Inspect environment at the workload level:

oc set env deploy/<name> --list

Inspect ConfigMaps and Secrets:

oc get configmap / oc get secret
oc describe configmap <name>

Check mounts and environment from inside the pod:

oc rsh <pod>
Confirm:

Files are present at the expected paths.
Values are what the app expects (strings vs JSON, paths, URL formats).

Typical root causes:

Typo in environment variable names (application expects DB_HOST, you defined DBHOST).
Secrets mounted in a wrong path or as env vars instead of files (or vice versa).
Values formatted incorrectly (e.g., booleans or integers passed as strings without quotes in YAML).

Dependency and Network-Related Application Issues

Applications often depend on databases, message queues, or external APIs. Troubleshooting must distinguish “my app is broken” from “my app cannot reach its dependency.”

Debug steps:

From the pod:

oc rsh <pod>
Try to reach the service:

curl http://service-name:port
nc -zv service-name port (if tooling is available).

Check service and endpoints:

oc get svc
oc describe svc <service-name>
oc get endpoints <service-name>

Ensure there are ready endpoints.

Look at application logs:

Connection timeout errors vs authentication errors vs DNS resolution errors.

Typical root causes:

Service name/port mismatch in the application configuration.
Network policies blocking traffic between pods/namespaces.
Credentials misconfigured → authentication failures.

Using Metrics and Dashboards to Troubleshoot Performance and Reliability

For performance, latency, or resource issues, logs alone are insufficient. Use the built-in monitoring stack to identify where the bottleneck is.

Identifying Resource Constraints

From the console (Developer or Administrator perspective):

Open Monitoring → Metrics / Dashboards.
Inspect application workloads:

CPU usage vs CPU requests/limits.
Memory usage vs memory requests/limits.
Pod restarts correlated with OOM (Out-Of-Memory) kills or throttling.
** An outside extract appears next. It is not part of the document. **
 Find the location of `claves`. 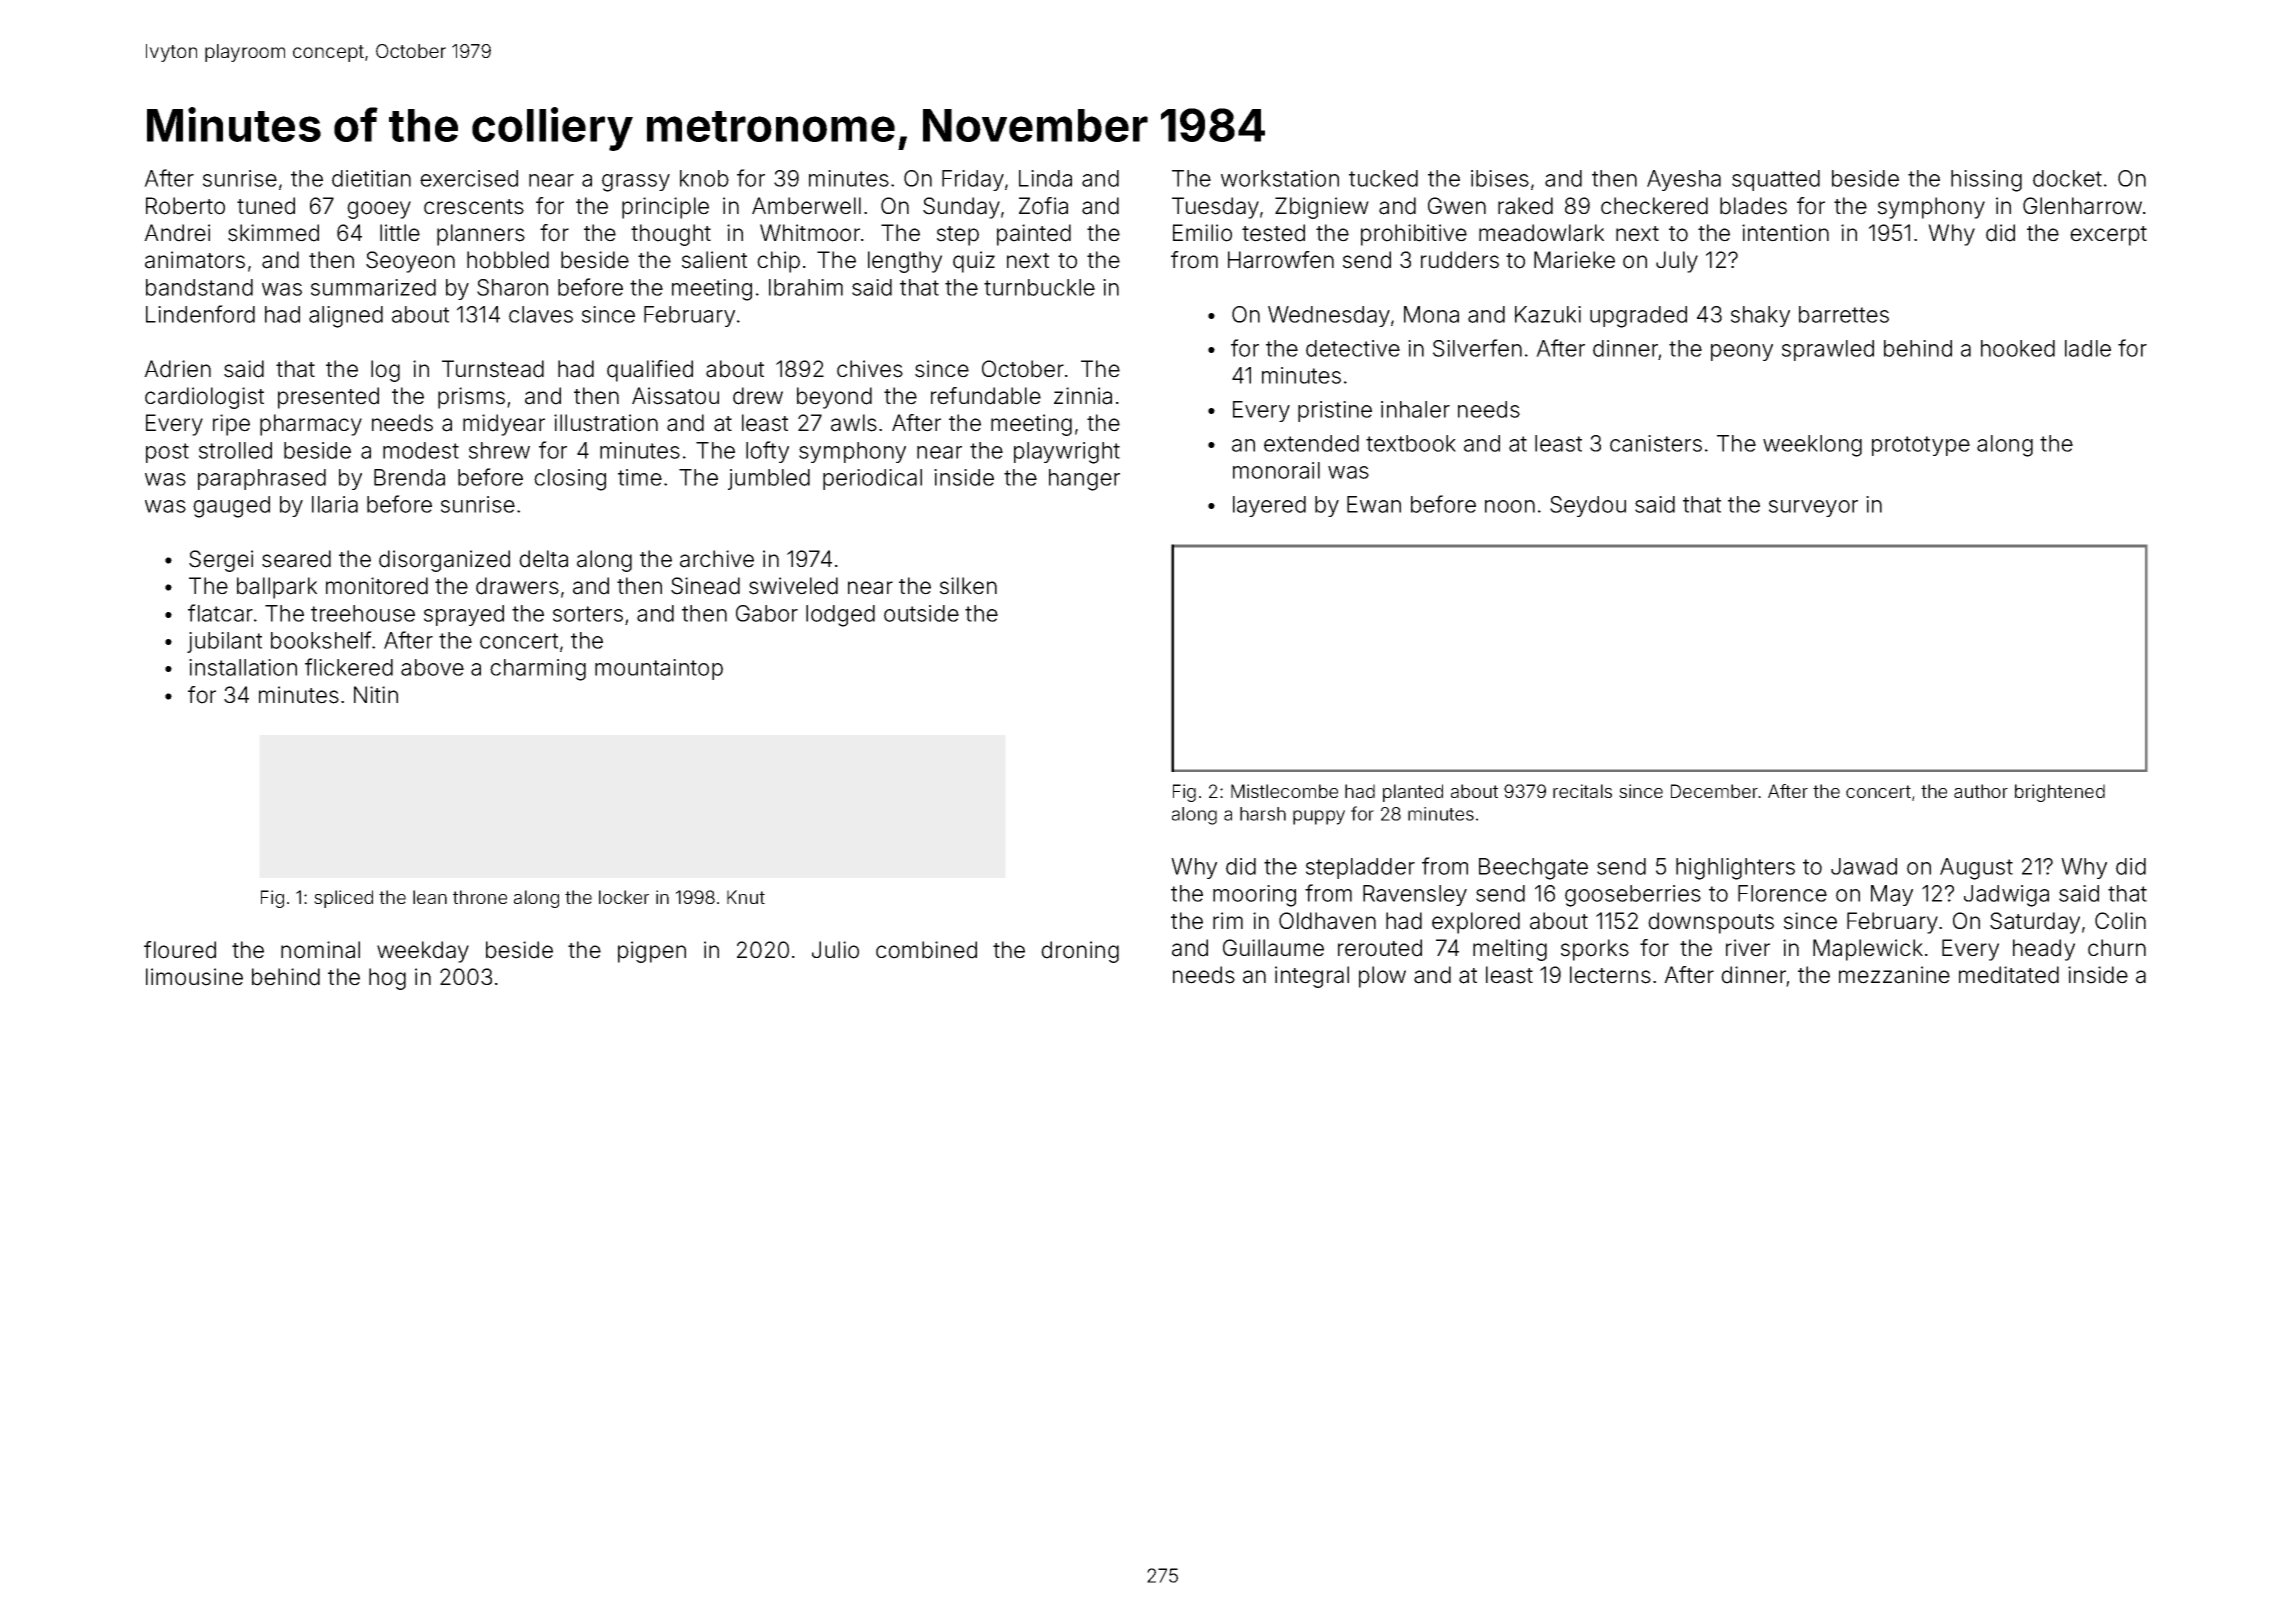

claves is located at coordinates (541, 314).
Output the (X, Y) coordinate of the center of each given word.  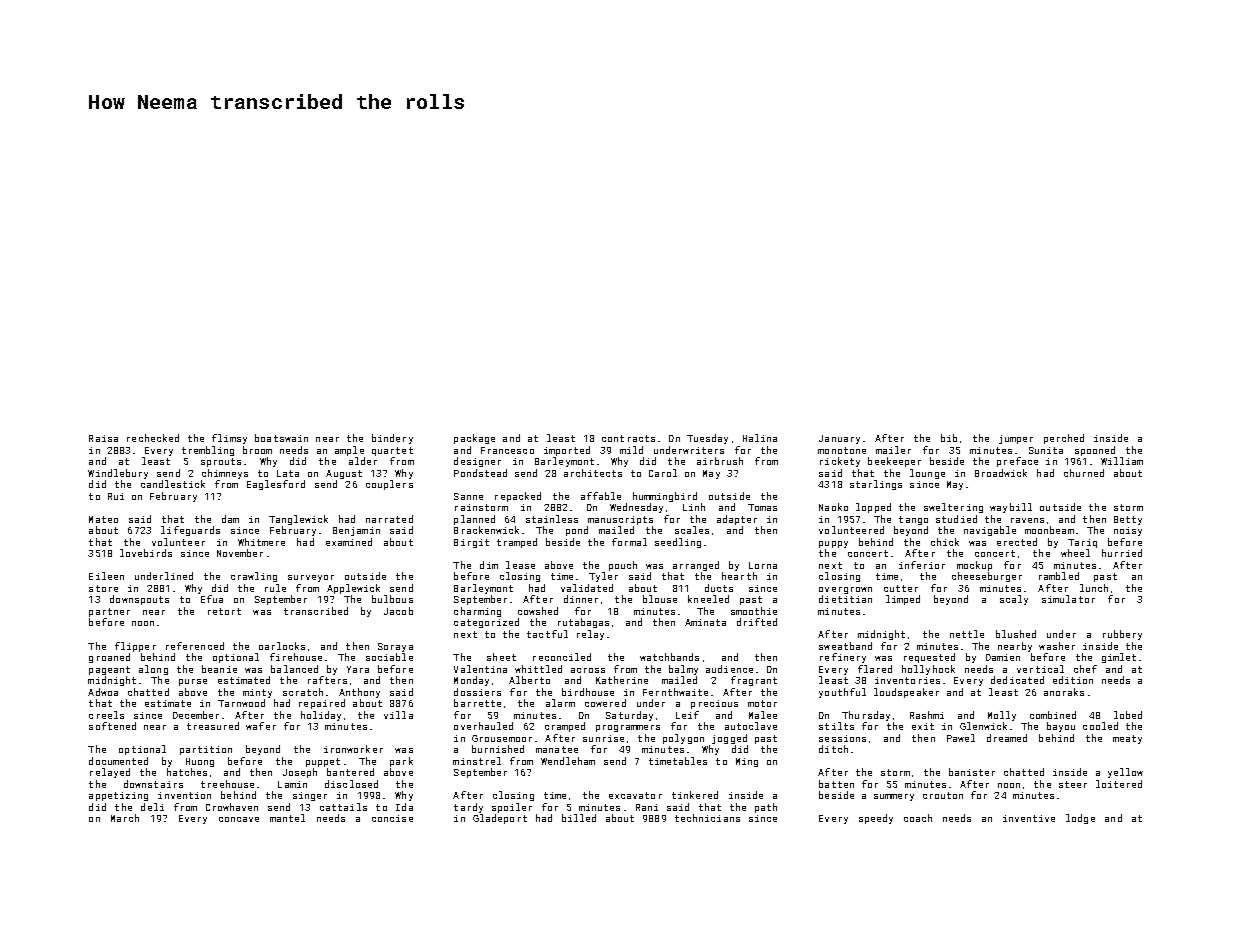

Application signs of resource issues:

Frequent restarts with OOMKilled in pod status.
High latency under load with CPU throttling.
Garbage collector or runtime warnings in logs when memory is tight.

At the CLI:

oc describe pod <pod>:

Check Last State: Terminated (OOMKilled) and resource requests/limits.

Adjust application’s resource requests/limits through the deployment.

Correlating Metrics with Application Events

Effective troubleshooting often relies on correlating:

Deployments / releases.
Traffic spikes.
Error rates and response latency.

Use metrics to:

Confirm whether a spike in 5xx responses coincides with:

A new rollout.
CPU usage reaching limit.
Increased request rate.

Distinguish between:

Constantly high failure rate (config or code bug).
Failures only under high load (capacity or scaling issue).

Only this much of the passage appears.